*** Records for this exercise
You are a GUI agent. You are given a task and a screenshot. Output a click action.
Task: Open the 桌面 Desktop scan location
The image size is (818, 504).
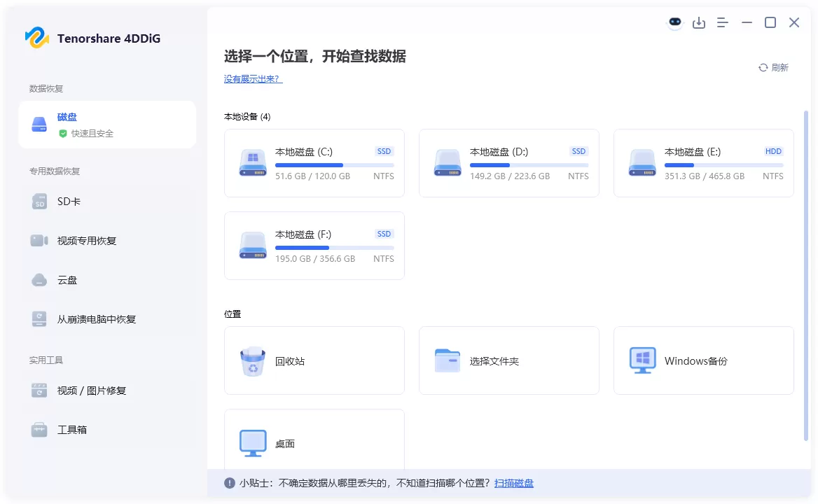coord(314,442)
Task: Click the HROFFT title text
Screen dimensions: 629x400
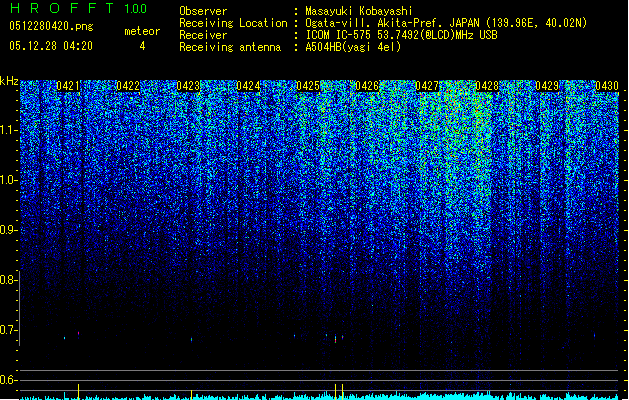Action: tap(62, 8)
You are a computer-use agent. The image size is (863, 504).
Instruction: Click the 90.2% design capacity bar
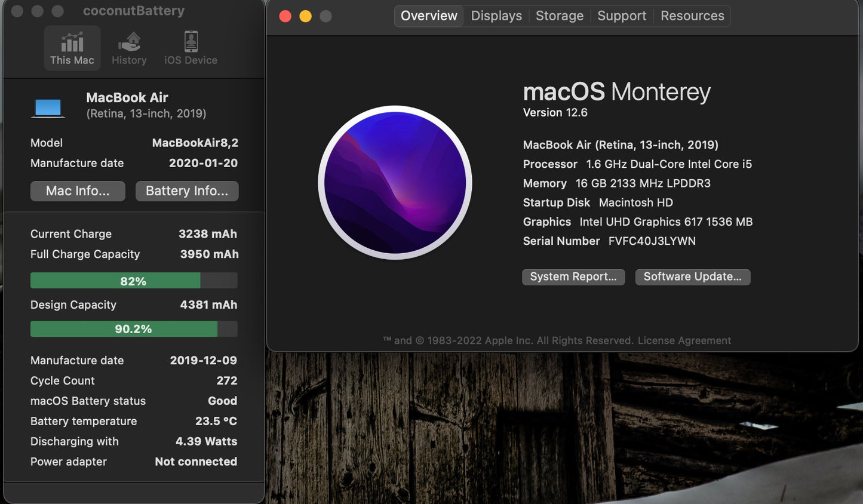point(133,328)
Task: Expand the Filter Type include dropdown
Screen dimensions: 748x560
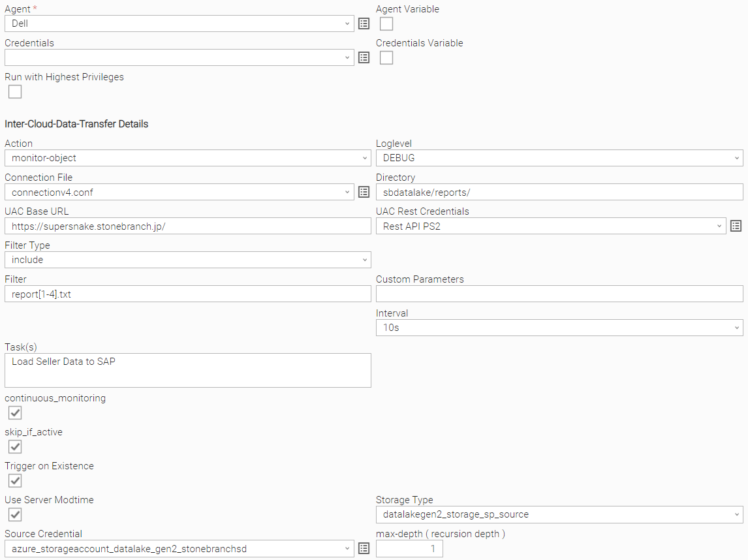Action: point(188,260)
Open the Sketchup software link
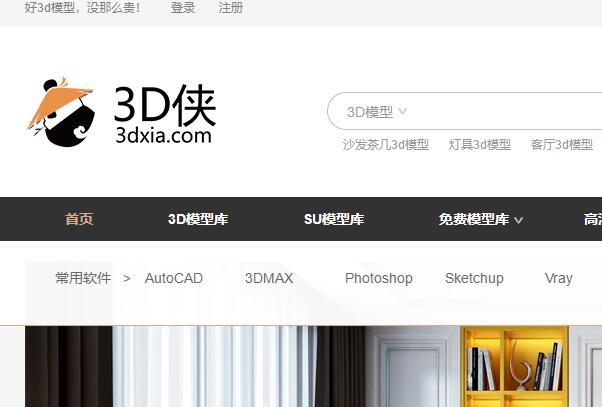 pos(474,278)
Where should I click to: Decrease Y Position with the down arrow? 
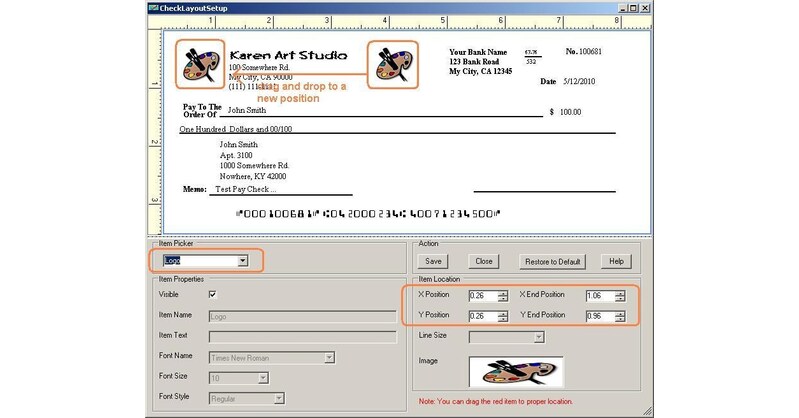coord(501,319)
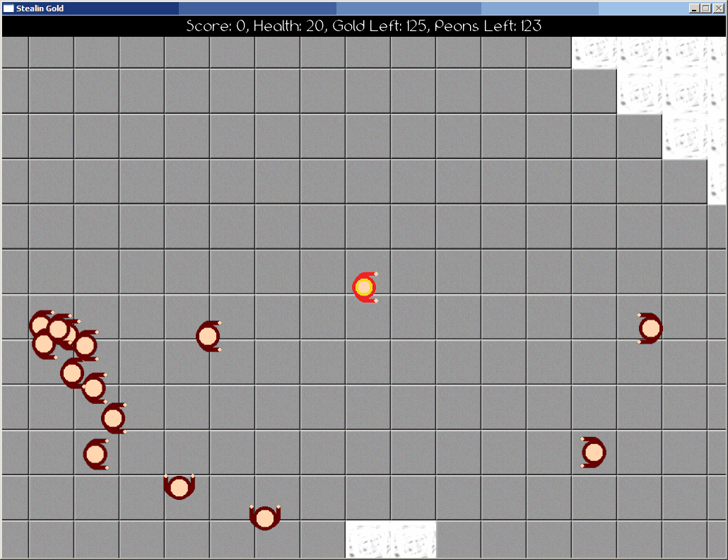728x560 pixels.
Task: Click the second-lowest peon with raised arms
Action: coord(180,486)
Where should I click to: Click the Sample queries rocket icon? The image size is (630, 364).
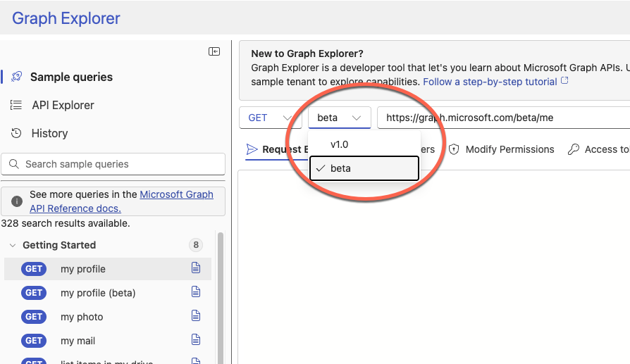click(16, 77)
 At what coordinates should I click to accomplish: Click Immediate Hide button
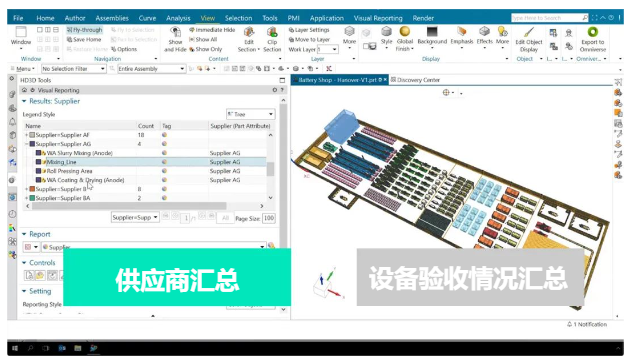click(x=212, y=30)
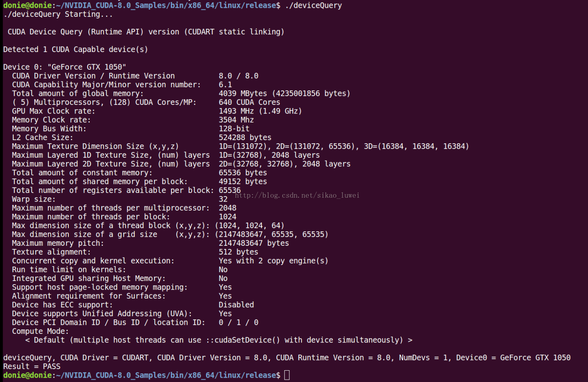Click the 'Disabled' ECC support value

point(236,305)
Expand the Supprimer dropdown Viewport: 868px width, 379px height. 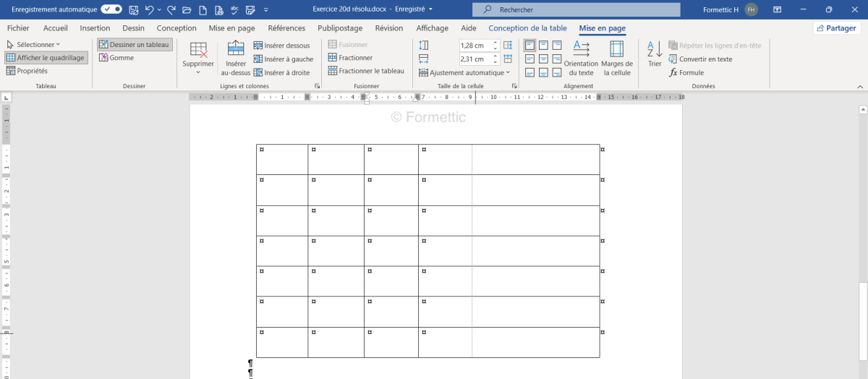point(197,64)
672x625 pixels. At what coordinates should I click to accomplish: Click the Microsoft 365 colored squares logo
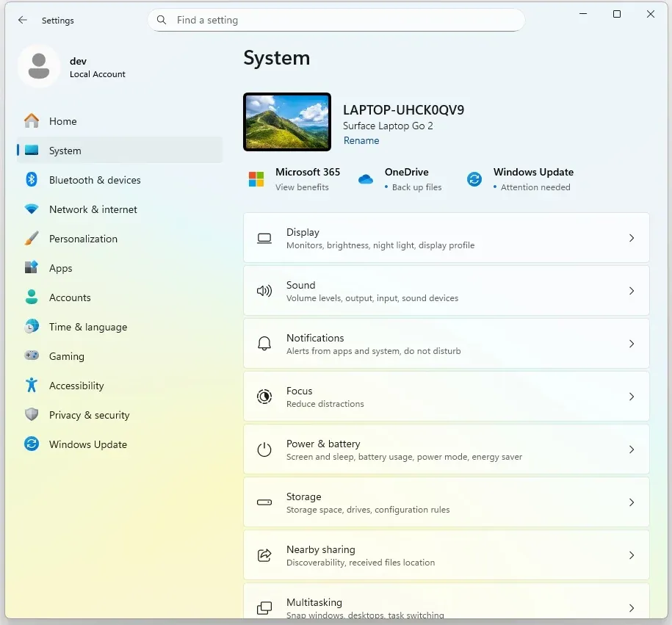point(256,179)
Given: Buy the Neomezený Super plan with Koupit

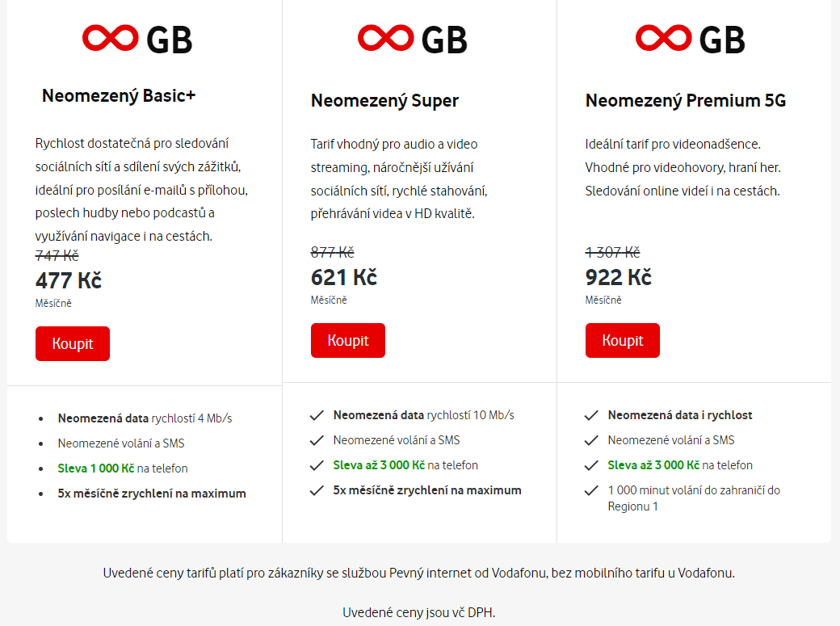Looking at the screenshot, I should click(x=348, y=340).
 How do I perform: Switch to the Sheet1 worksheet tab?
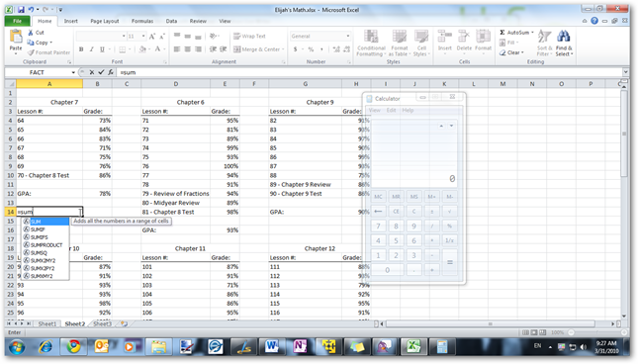tap(47, 323)
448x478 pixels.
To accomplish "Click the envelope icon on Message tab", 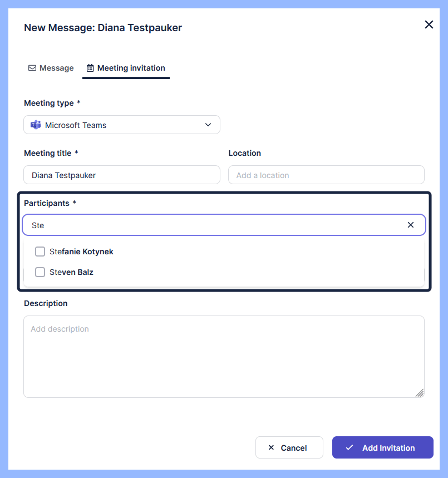I will pos(32,68).
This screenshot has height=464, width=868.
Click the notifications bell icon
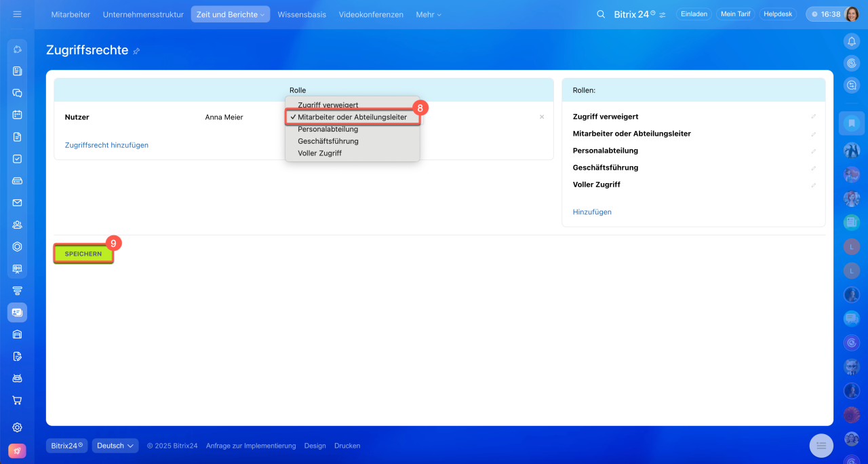click(x=852, y=41)
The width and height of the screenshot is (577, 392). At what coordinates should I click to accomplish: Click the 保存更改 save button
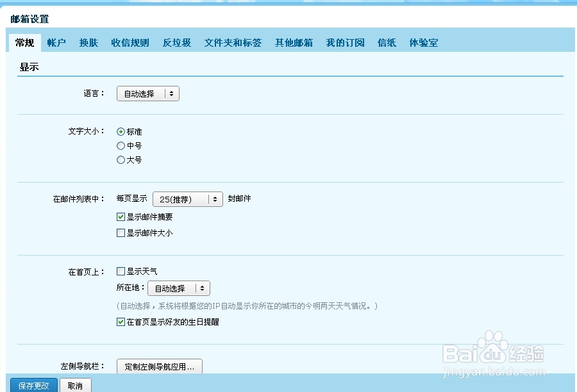[x=33, y=386]
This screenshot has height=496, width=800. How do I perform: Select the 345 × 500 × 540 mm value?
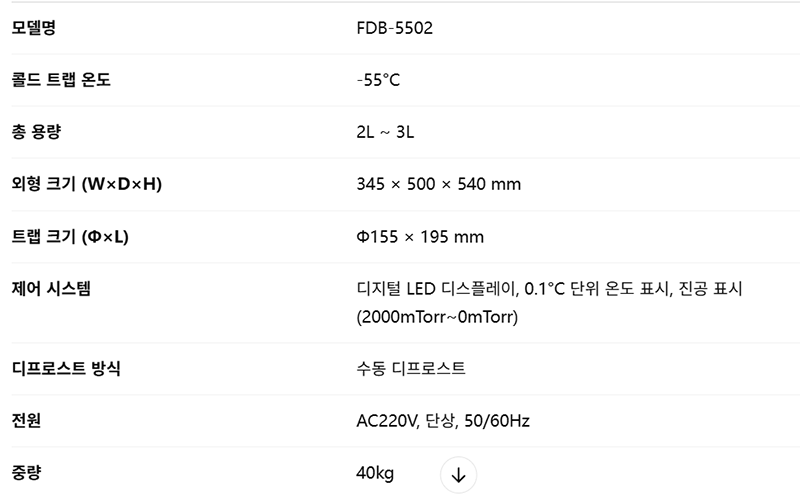(438, 184)
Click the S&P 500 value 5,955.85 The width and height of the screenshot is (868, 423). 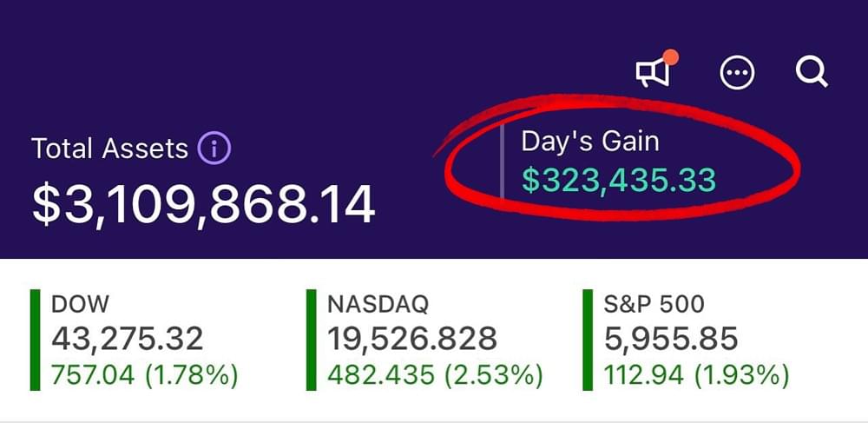point(671,338)
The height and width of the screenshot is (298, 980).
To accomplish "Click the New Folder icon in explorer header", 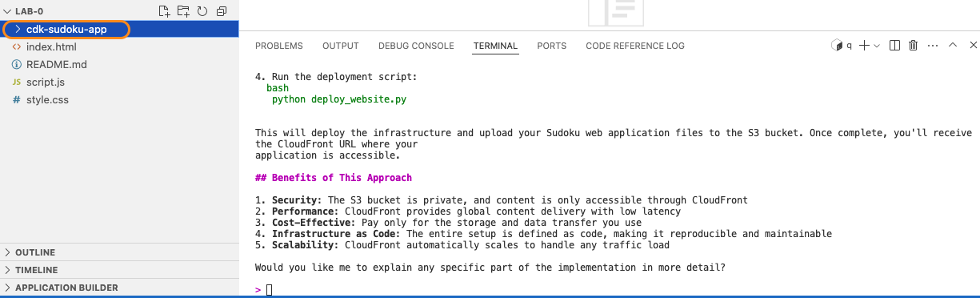I will [x=183, y=11].
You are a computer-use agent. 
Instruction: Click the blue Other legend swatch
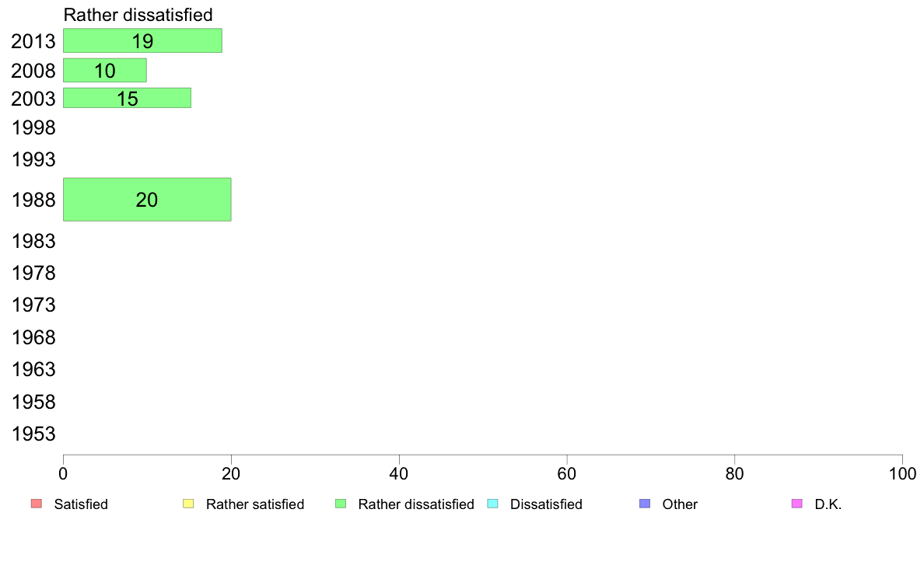[645, 504]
******
## Your goal
Only the count is needed: the number of lines in the data that include the word "computer".

## Response box
2